* WRITTEN REQUEST
Please count how many lines in the items below contain the string "icon", with case counting, and reply with only that number.

* DATA LISTING

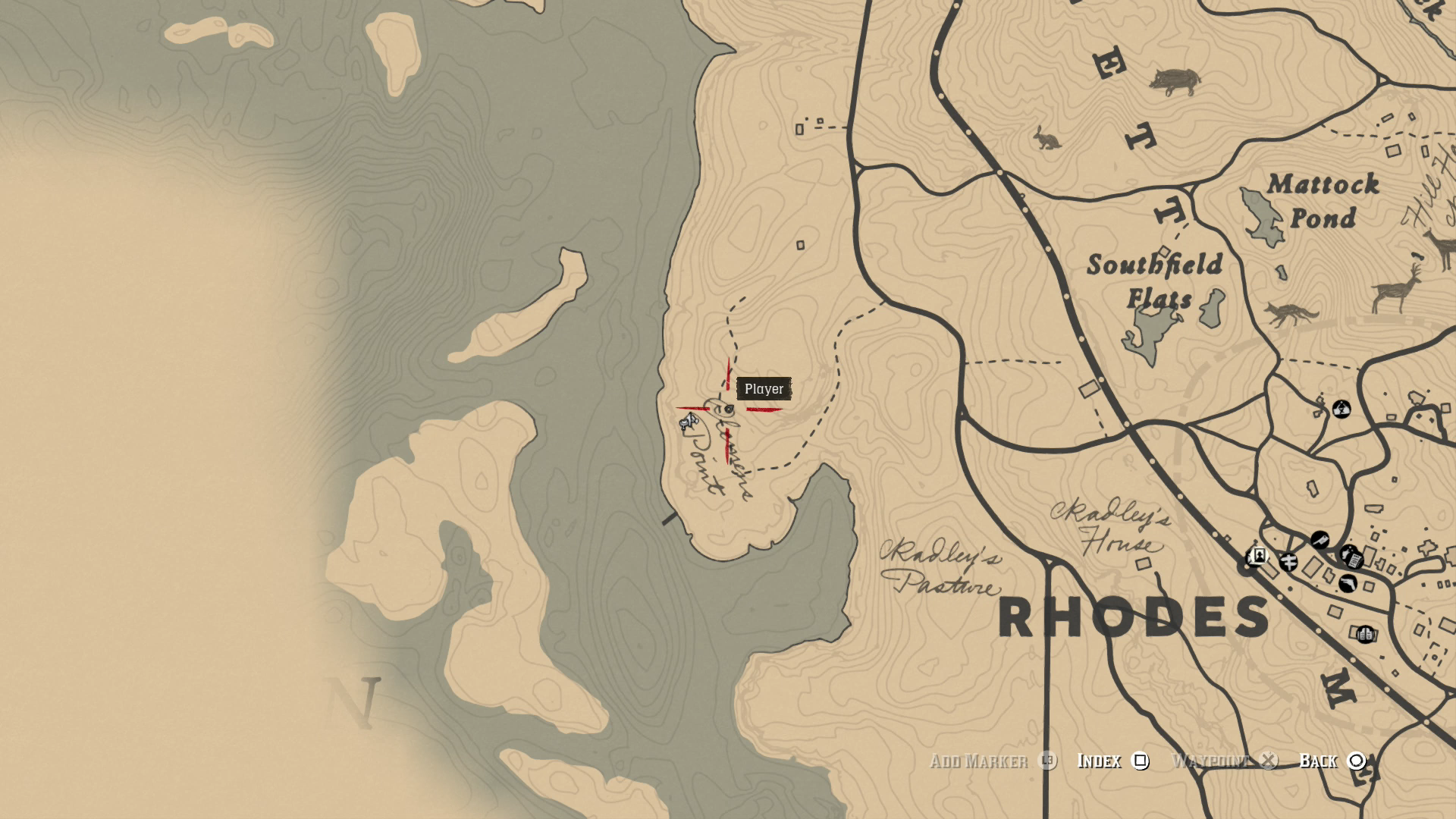The width and height of the screenshot is (1456, 819).
Task: Click the Saloon icon at the bottom of Rhodes
Action: pyautogui.click(x=1363, y=635)
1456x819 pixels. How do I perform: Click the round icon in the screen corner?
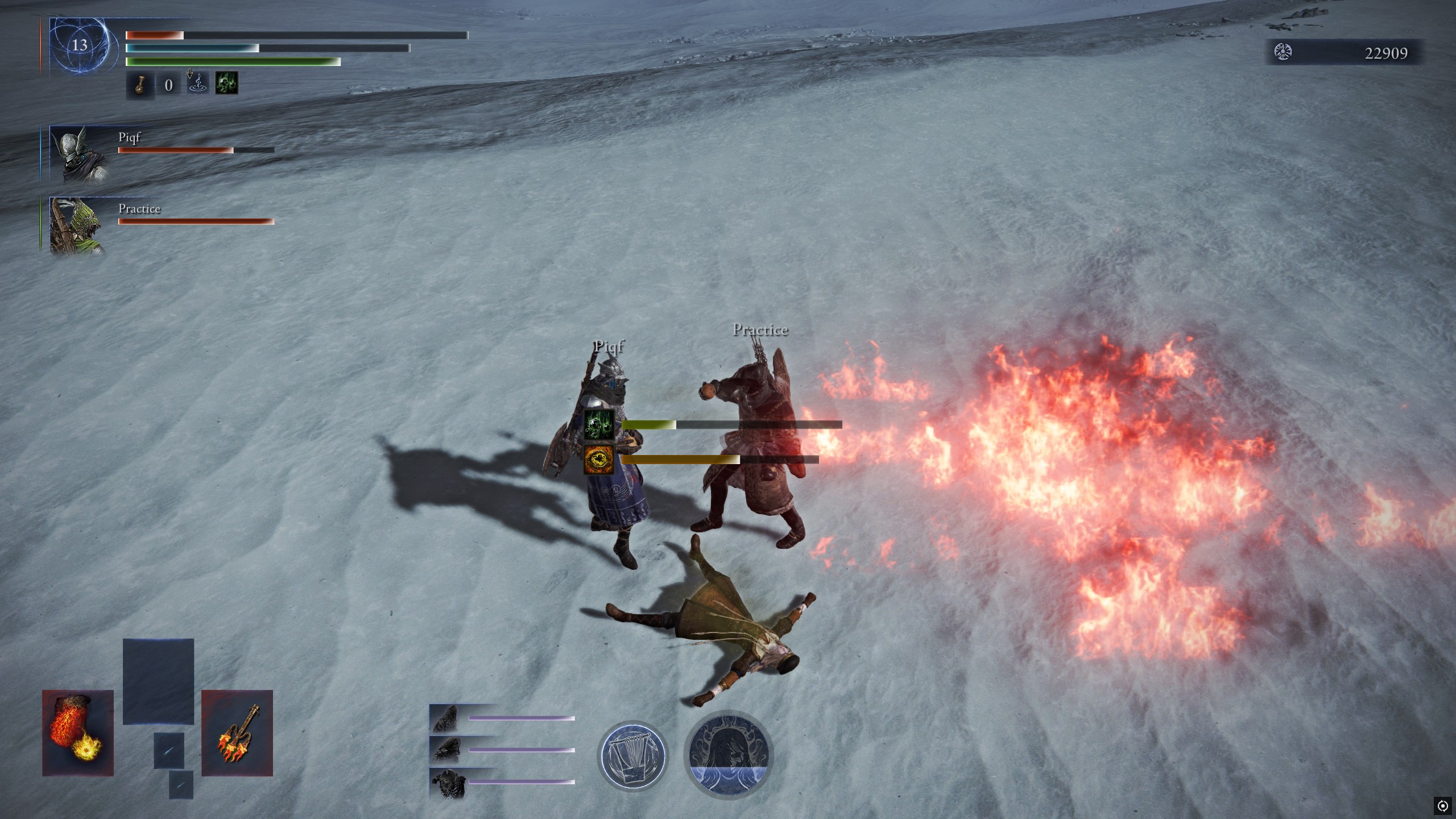[x=1442, y=805]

* IN RESPONSE
2